Cupidon avec son arc et ses flèches est
une allégorie traditionnelle du désir. L’amoureux est blessé, il souffre et
pourtant qui voudrait, surtout jeune, ne pas connaître l’amour ? Y a-t-il donc
un plaisir à désirer ?
Il y a apparemment une contradiction dans
l’idée d’un plaisir à désirer puisque le désir est plutôt souffrance et le
plaisir ce qui la fait cesser. Un plaisir à désirer semble donc une
contradiction dans les termes.
Et pourtant, nous désirons désirer comme
si l’état même du désir comportait un certain plaisir. Augustin ne dit-il pas
dans les Confessions (~398) qu’il
aimait à aimer (III, 1) ?
Dès lors on peut se demander si cela a
un sens et lequel d’admettre qu’il y a un plaisir à désirer. Le plaisir à
désirer est-il dans l’imagination ? Le désir est-il seulement
souffrance ? Le désir n’implique-t-il pas un plaisir corrélatif de son
être même ?
L’idée d’un plaisir à désirer est
paradoxale mais le paradoxe se dissipe si on prend en compte le fait que le
désir, tout en étant le manque d’un objet qui est, voire qui nous paraît
essentiel, peut se réaliser sur deux plans différents. D’une part, sur le plan
du réel et c’est le plaisir au sens ordinaire. Ainsi a-t-on du plaisir après
avoir mangé. D’autre part, sur le plan de l’imagination. On éprouve en effet du
plaisir à se représenter le désir satisfait. La Fontaine (1621-1695) l’illustre
dans sa fable « La laitière et le pot au lait » (Fables, VII, 9, 1668). Perette qui part au marché vendre son lait qu’elle
a dans un pot sur sa tête, imagine tout ce qu’elle va faire avec. Elle va même
jusqu’à penser au passé comme si elle possédait déjà le cochon qu’elle pense
pouvoir acheter avec ses bénéfices. Finalement, en sautant, elle fait tomber
son pot au lait. Dans sa morale, La Fontaine insiste sur le fait que tous, « Autant
les sages que les fous ? » nous aimons imaginer ainsi ce qui est
conforme à nos désirs. Mais ce plaisir imaginaire n’est-il pas inférieur au
plaisir réel ?
On peut tout au contraire, avec
Rousseau, considérer que c’est le plaisir réel qui est toujours inférieur au
plaisir imaginaire. C’est ce qui fait qu’il fait s’exclamer ainsi un de ses
personnages [C’est Julie devenue Madame de Wolmar qui s’adresse à Saint-Preux] dans
son roman épistolaire, Julie ou la
nouvelle Héloïse : « Malheur
à qui n’a plus rien à désirer ! » (Sixième partie, lettre VIII).

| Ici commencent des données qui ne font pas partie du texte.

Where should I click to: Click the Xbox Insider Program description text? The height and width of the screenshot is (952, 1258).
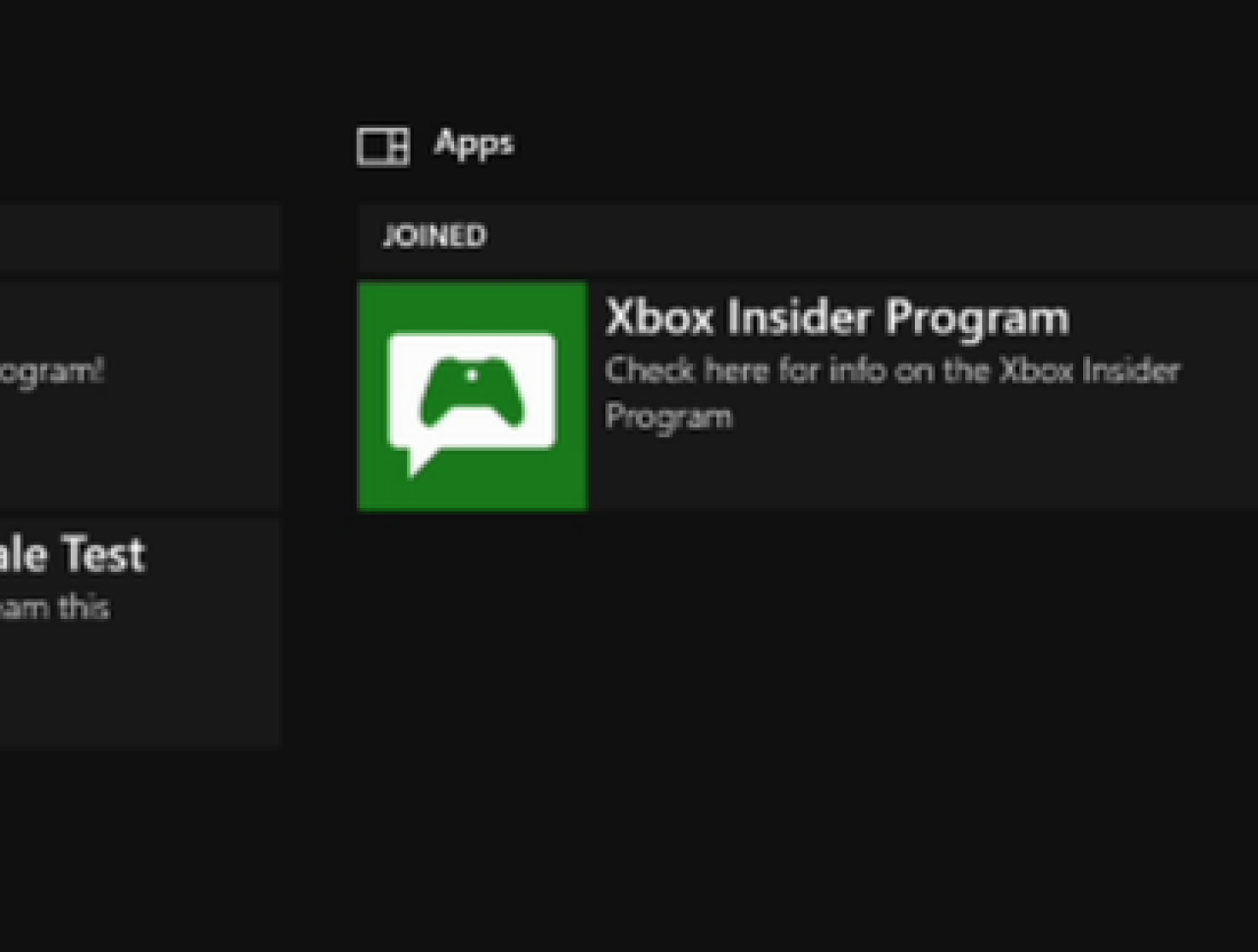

En effet, l’argument est que l’homme, étant fini, ne peut, à la différence de
l’Être infini, satisfaire réellement ses désirs. Par contre, grâce à
l’imagination, il peut embellir l’objet autant qu’il le veut. Ainsi
l’imagination peut plus que la seule réalité qui est finie pour nous. Rousseau
peut donc parler d’un « plaisir de
désirer ». Comment rendre compte alors de la souffrance qui accompagne
aussi le désir ?
C’est que le désir n’est pas seulement
relation à un objet, il est aussi relation à un autre sujet. Comme René Girard
(1923-2015) l’a soutenu dans Mensonge
romantique et vérité romanesque (1961), nous désirons ce que les autres
désirs. C’est le désir des autres et réciproquement parfois qui fixe l’objet de
nos désirs. Aussi, lorsque nous ne désirons que seul, notre imagination peut se
laisser aller à embellir le désir. Mais lorsque nous nous tournons vers autrui,
alors nous souffrons de ne pas avoir ce que les autres désirent. Ainsi, dans Le Rouge et le Noir (1830) de Stendhal
(1783-1842), monsieur de Reynal veut prendre Julien Sorel pour précepteur de
ses enfants parce que Valenod qui a de beaux chevaux n’a pas de précepteur. Il
suffit que sa femme évoque la possibilité que Valenod le prenne pour que son
projet lui paraisse approuvé. C’est donc bien le caractère mimétique de désir
qui se montre là. Et s’il y a aussi une satisfaction, elle est tout entière
dans l’idée de réaliser ce que l’autre ne peut réaliser.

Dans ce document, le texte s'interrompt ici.